LISP 2022 Short Story Finalist 'Pride of Rotterdam' by Tom Harvey
- Can you please tell us about you and your daily life?
I write as much as I can. I chair hip hop dance company BirdGang. I live in London. First part of my day is taken up with kids and dogs. I do an exercise routine when I wake up and then take a healthy cold shower. I’ve been doing it for two weeks and its brilliant – it will last three weeks or so... like all good intentions. The rest of the day I spend trying to earn money and feeling guilty about not writing or writing and feeling guilty about not earning money.
- When and how did you get into writing?
I’ve always worked in the creative industries, a lot in film, tv and theatre so I’ve always been around scripts, smelt them, counted the pages etc. I’ve had some plays produced around London. I got into short stories about a year ago, and found I loved the form, I was able to take a bit of time off, take some courses and try to learn how to write. It’s the first time where I have taken learning seriously and it has helped. I’ve now had stories published in Litro, Mercurious and Wells Street Journal.
- How often do you write? Do you have a writing routine? And what inspires you to write?
The most important part of my routine is to avoid having a routine. I go for a week or two not even thinking about writing, then the thoughts will begin to flow, then I will write non-stop for two or three weeks, then stop again. It seems to work. I find I will have an idea that I know will be a short story and off I go. Wait...is that a routine? I guess you could say I have a dysfunctional relationship with writing, we love each other really.
- How does it feel to have your work recognised?
It’s always brilliant to have work recognised. Most our lives are spent in the dark unknown so it’s wonderful when we are noticed. It’s why the entertainment industry has so many awards!
- What's the best thing and the most challenging thing about writing a Story?
I find the first draft can be quite hard. Getting it all down, like a five-year-old with crayons, then reaching a rubbish ending, that you know doesn’t work, none of it’s what you imagined, you don’t know what it’s about and you put it in a drawer then get it out later and still have no idea what it’s about or why you wrote it. You apply to be a bus driver or better still a Deliveroo guy on a pedal bike. Then you tinker with spelling and grammar, try a different font, cut a bit here and there, and suddenly something clicks and you see what it’s meant to be, and the clouds clear and a rainbow comes out...then it happens over again.
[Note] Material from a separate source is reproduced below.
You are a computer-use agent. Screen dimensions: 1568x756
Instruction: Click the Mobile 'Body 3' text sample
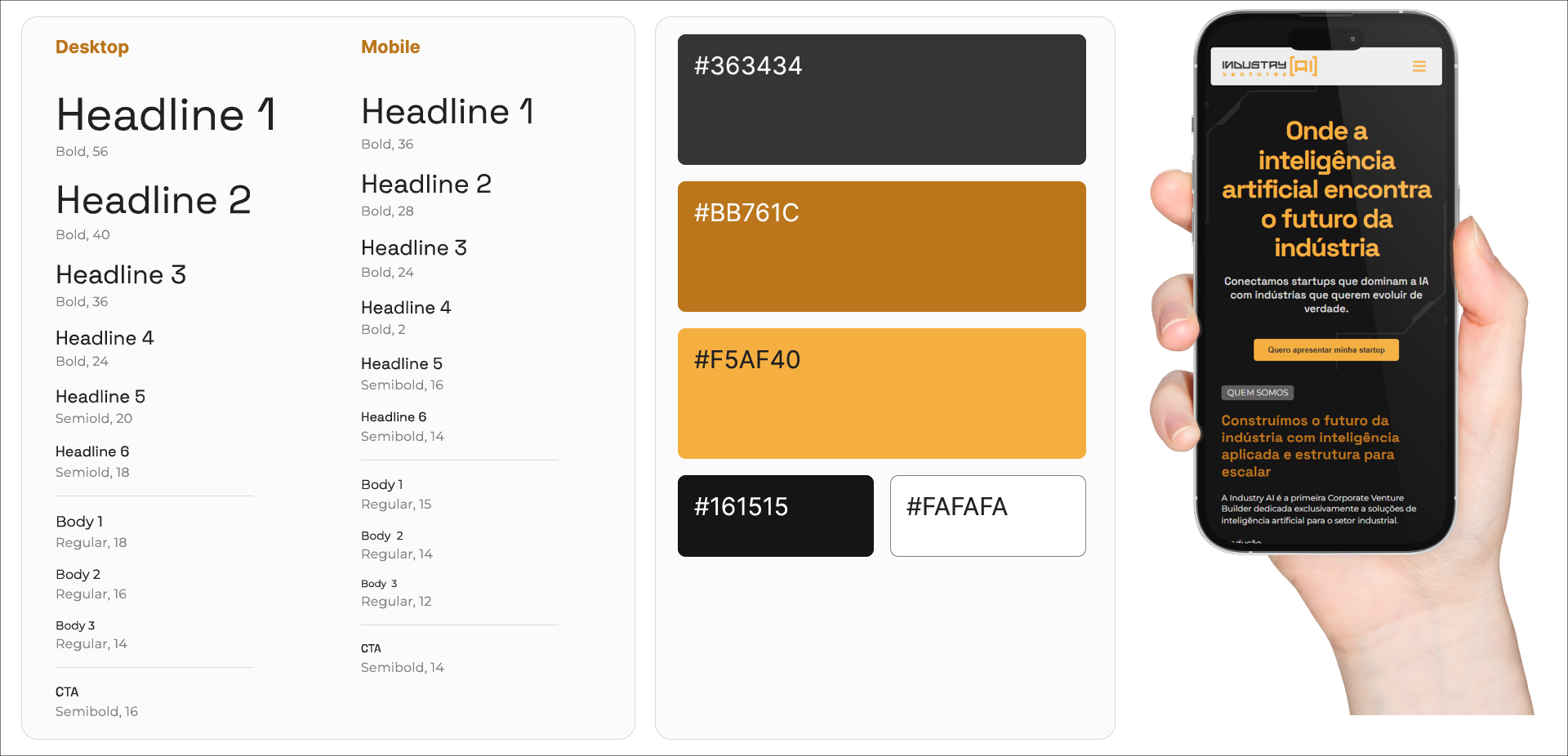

- How did you develop the idea for your LISP-selected story? Is there a story behind your story? And, how long have you been working on it?
Pride of Rotterdam is about a boy coming to terms with his dysfunctional parents. They live by a harbour, and he has more affinity with the ships coming and going in the night than he does with his own family. The idea came to me when I was staying with a friend on a shingle peninsula in Dungeness. My friend had a pair of binoculars to watch the ships, and we had an app that told us what they were carrying. I got obsessed about the journeys across the world, to and fro, bringing goods in and out. It was all so active but at the same time, very lonely.
It began five years ago as a short play evening at the White Bear Theatre. On the tube home afterwards my 80-year-old father-in-law said ‘And good God, what was that one with the two men droning on about the sea incessantly? I went to sleep in that one.’ I didn’t own up.
- Can you please give us a few tips about writing a Story?
Start. No, start. Come on, start. Forget structure, forget acts, forget inciting incidents and turning points. Know the heart-rending moments of humanity and write towards them. Riff a bit, keep going. There. You’ve done it. Now take time to really understand what it’s about, do this by rewriting at least a dozen times, sometimes tweaking sometimes cutting sometimes pasting sometime writing a little bit more sometimes writing a lot more, keep at it, like sand-papering a table. Eventually you go, ‘there, it’s done.’ Now start the next. Return to every unpublished story and rewrite it once a year until it’s published, only then can you stop.
- What's the best thing and the most challenging thing about competitions?
The good thing about competitions is being nominated or winning, the rest is just anxiety and frustration.
- Lastly, do you recommend the writers submit their stories/screenplays to LISP?
Yes – I like the laurels. Besides, what else are you gonna do with your life?